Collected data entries
● ● ●

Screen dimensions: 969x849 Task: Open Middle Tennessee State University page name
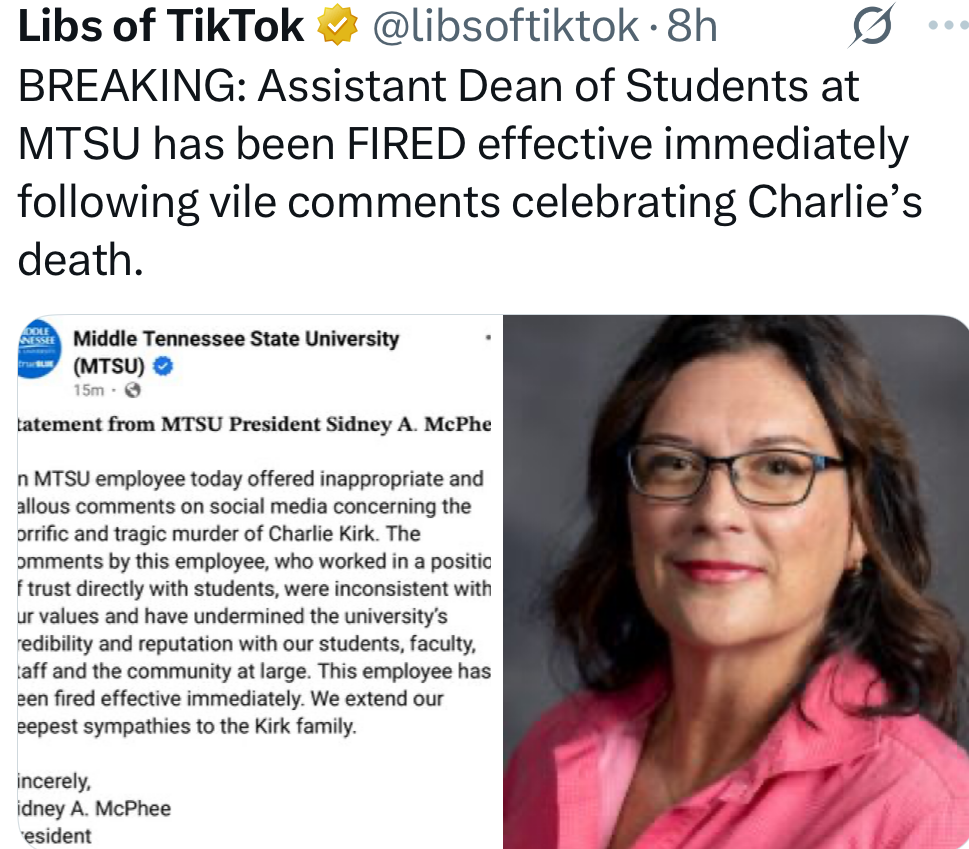236,339
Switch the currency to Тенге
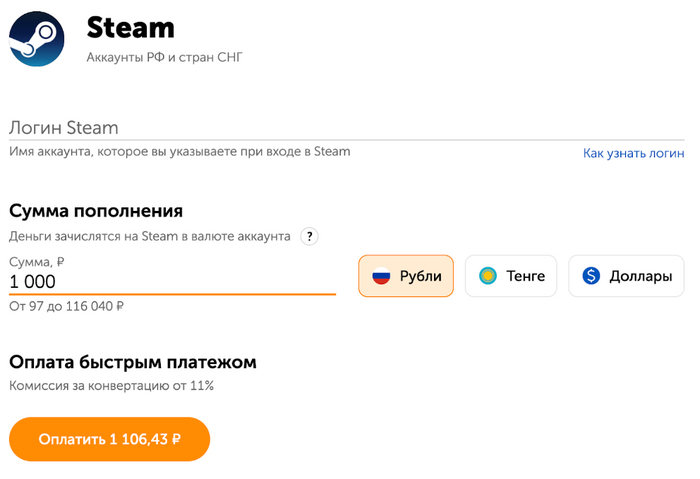 click(511, 276)
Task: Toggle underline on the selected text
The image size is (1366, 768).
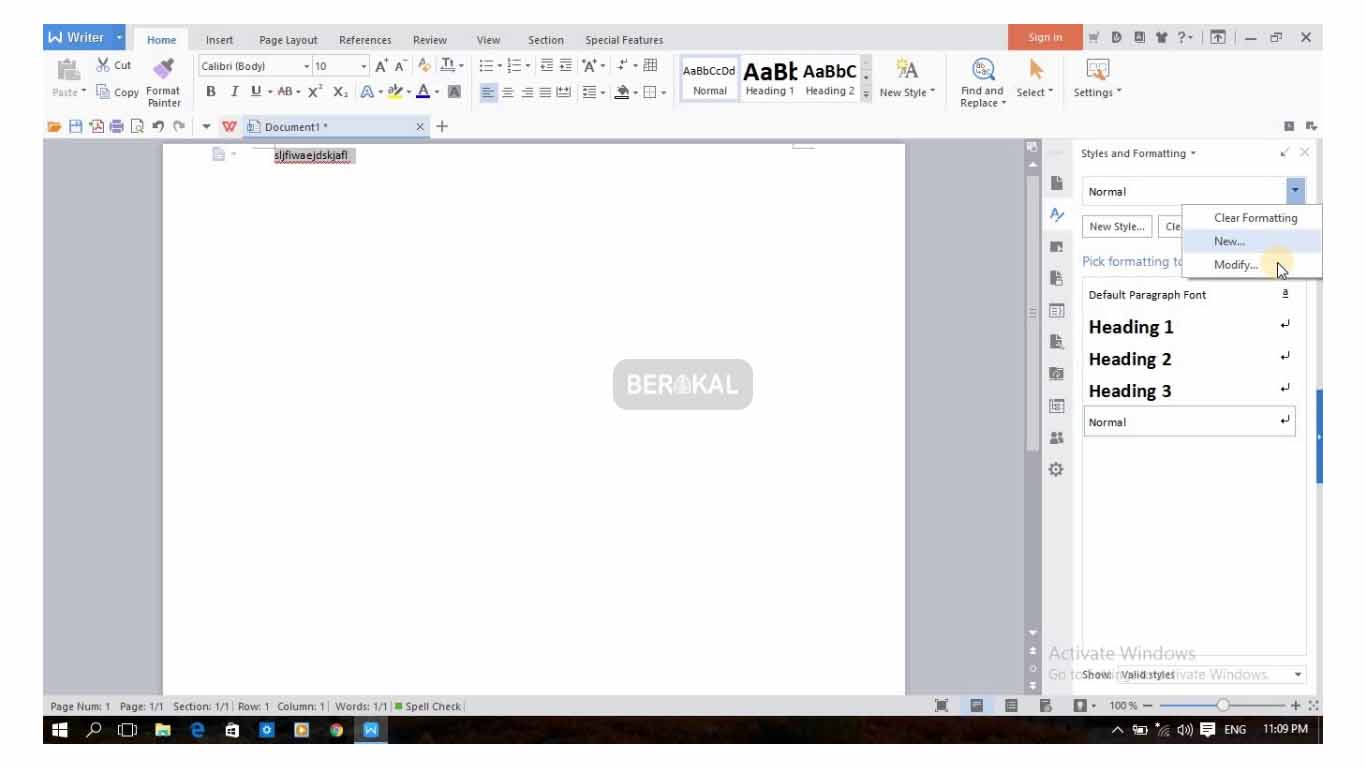Action: (x=254, y=90)
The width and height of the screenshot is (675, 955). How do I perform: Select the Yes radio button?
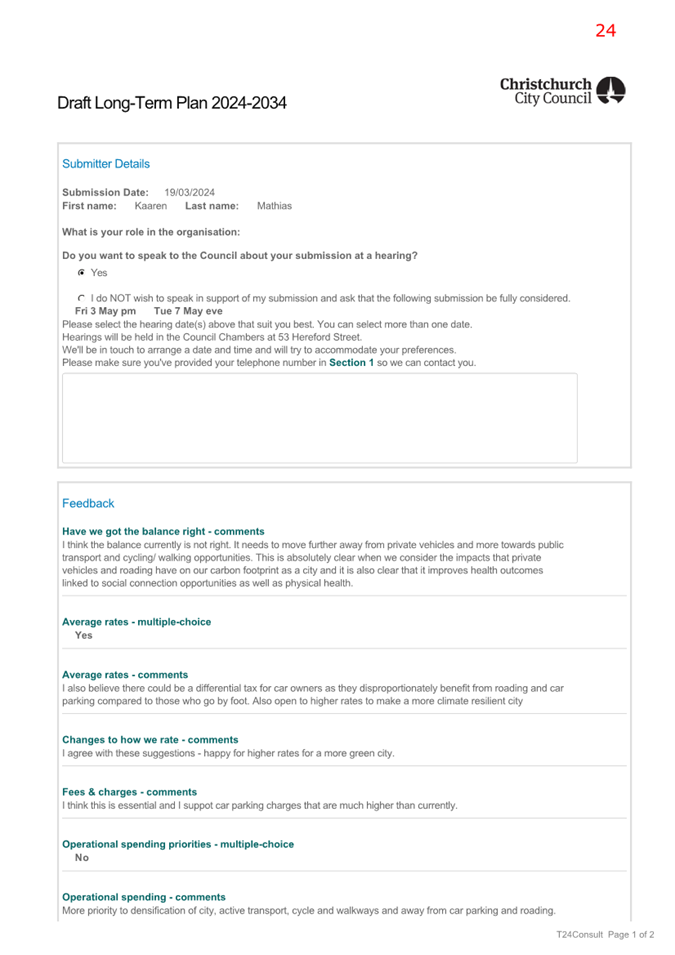click(x=81, y=273)
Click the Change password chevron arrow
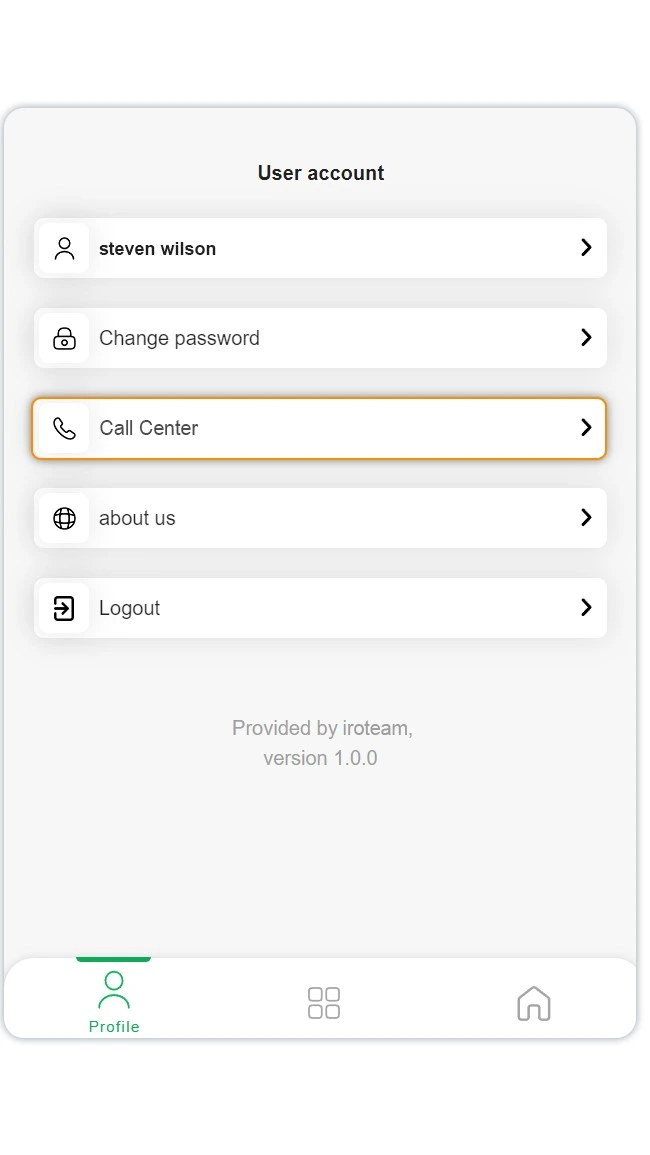Image resolution: width=650 pixels, height=1155 pixels. click(x=586, y=338)
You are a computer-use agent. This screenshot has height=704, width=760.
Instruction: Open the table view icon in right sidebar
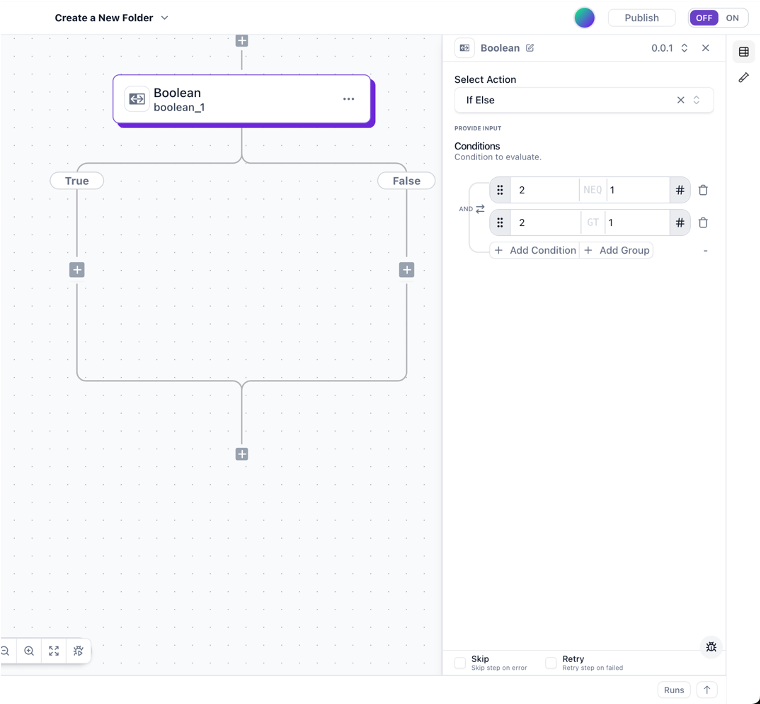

● ● ●

* Work instruction
Find the line that contains "Switch the currency to Тенге" and repeat it, along with every line after it to the end of the data, exactly; drop the pictures.

* The answer
Switch the currency to Тенге
 click(511, 276)
Task: Toggle underline on the selected text
The image size is (1366, 768).
Action: (x=254, y=90)
The width and height of the screenshot is (675, 955). How do I perform: Select the Yes radio button?
click(x=81, y=273)
Click the Change password chevron arrow
Image resolution: width=650 pixels, height=1155 pixels. click(x=586, y=338)
You are a computer-use agent. This screenshot has height=704, width=760.
Instruction: Open the table view icon in right sidebar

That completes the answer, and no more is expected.